The news was sobering for Japan, a major importer of oil and gas, with the Nikkei closing down 5.2 per cent after a 5.5 per cent drop last week.

China, another big oil importer, albeit with a huge stockpile of crude, saw its blue-chip index fall roughly one per cent.

China on Monday said inflation had already picked up in February before the current oil spike, with consumer prices rising 1.3 per cent on the year. 

This is not necessarily a ⁠negative development, given the country has long struggled with disinflation.

The wave of market selling swept Wall Street as ​S&P 500 futures shed one per cent, while Nasdaq futures were down more than one per cent.

European shares tumbled to their lowest in more than two months on Monday, with the pan-European STOXX 600 ​down 1.63 per cent in a ‌third session of losses. 

The benchmark index shed 5.5 per cent last week, its worst weekly performance in almost a year.

In bond markets, the risk of rising inflation ​outweighed safe-haven considerations to shove yields higher globally. 

Yields on 10-year Treasury notes rose five basis points to 4.175 per cent, up from a trough of 3.926 per cent just a week ago.

Interest rate futures slipped as investors feared the risk of higher inflation would make it harder for the Federal Reserve to ​ease ​policy, though disappointing jobs numbers seemed to argue for stimulus.
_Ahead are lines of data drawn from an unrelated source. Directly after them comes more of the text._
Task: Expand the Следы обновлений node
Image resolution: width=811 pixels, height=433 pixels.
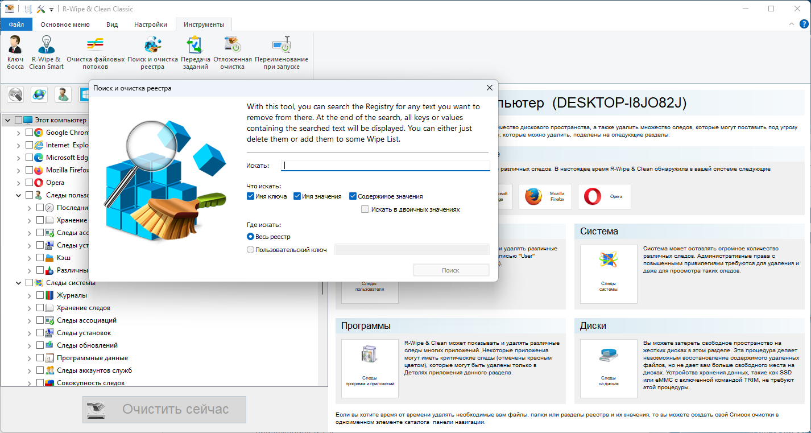Action: click(30, 345)
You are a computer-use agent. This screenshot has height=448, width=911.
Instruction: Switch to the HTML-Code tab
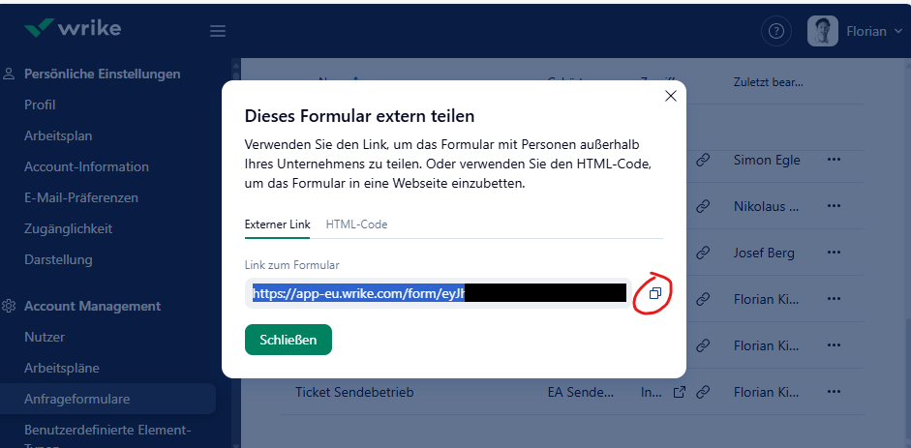pyautogui.click(x=356, y=224)
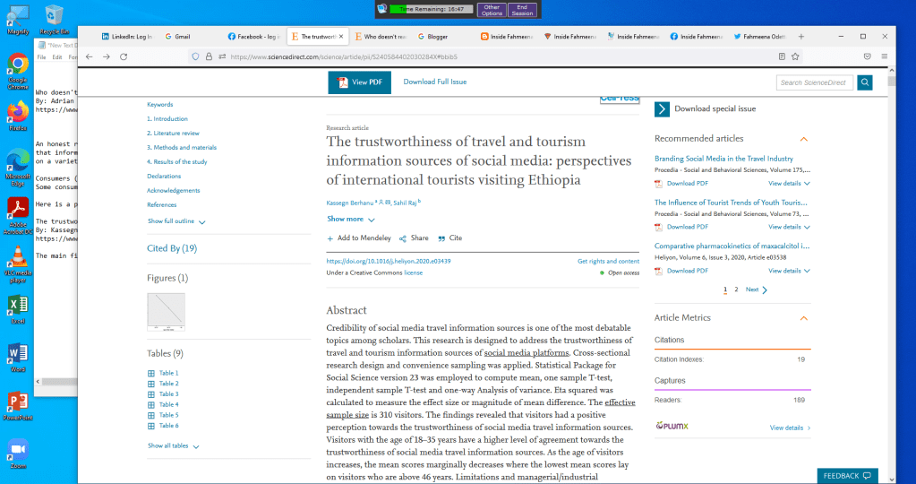Expand Show full outline
The height and width of the screenshot is (484, 916).
[x=176, y=221]
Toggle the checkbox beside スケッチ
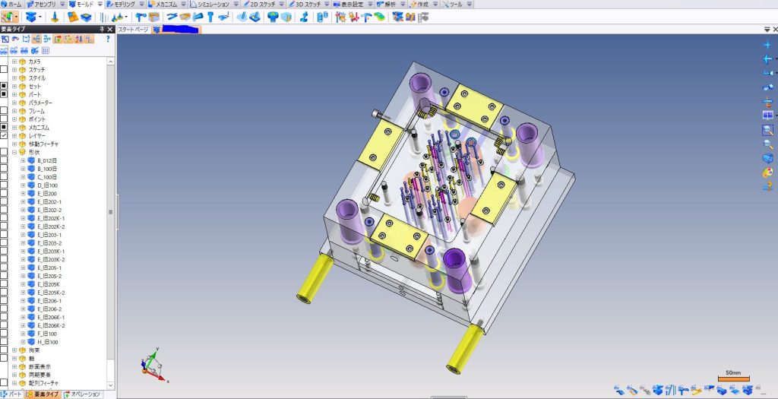Image resolution: width=778 pixels, height=399 pixels. [4, 70]
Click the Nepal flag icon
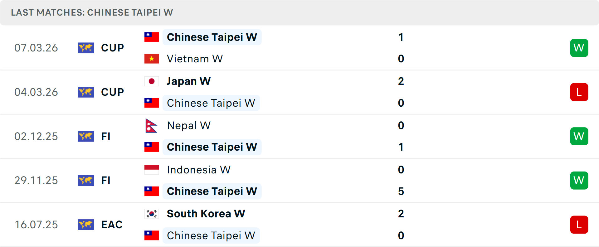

Data on ​US consumer prices due on Wednesday is forecast to show the annual rate holding ‌at 2.4 per cent in February.

The Fed’s preferred measure of core inflation due on Friday is forecast to hold at 3.0 per cent, well above the central bank’s 2.0 per cent target, and analysts see a risk of an even higher number.
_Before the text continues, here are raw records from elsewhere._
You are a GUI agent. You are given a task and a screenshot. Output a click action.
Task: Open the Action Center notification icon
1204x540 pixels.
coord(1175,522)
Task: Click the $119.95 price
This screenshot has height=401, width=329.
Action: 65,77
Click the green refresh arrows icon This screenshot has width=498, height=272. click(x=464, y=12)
The danger of energy-driven inflation has led markets to wager the next move in rates from the European Central Bank could be up, possibly as early as June.

For the Bank of England, markets have shifted to pricing just a 40 per cent chance of one more easing, compared with two cuts or more before ​the Middle East conflict started.

Nervous investors sought the liquidity of dollars while shunning currencies from countries that are net energy importers, including Japan and much of Europe.

The ​dollar strengthened 0.4 per cent to trade at 158.385 ⁠yen, outweighing safe-haven demand and pushing gold down 1.2 per cent to $US5,106 ($A7,280) an ounce. 

The euro slipped 0.5 per cent to $US1.1557 ($A1.6477).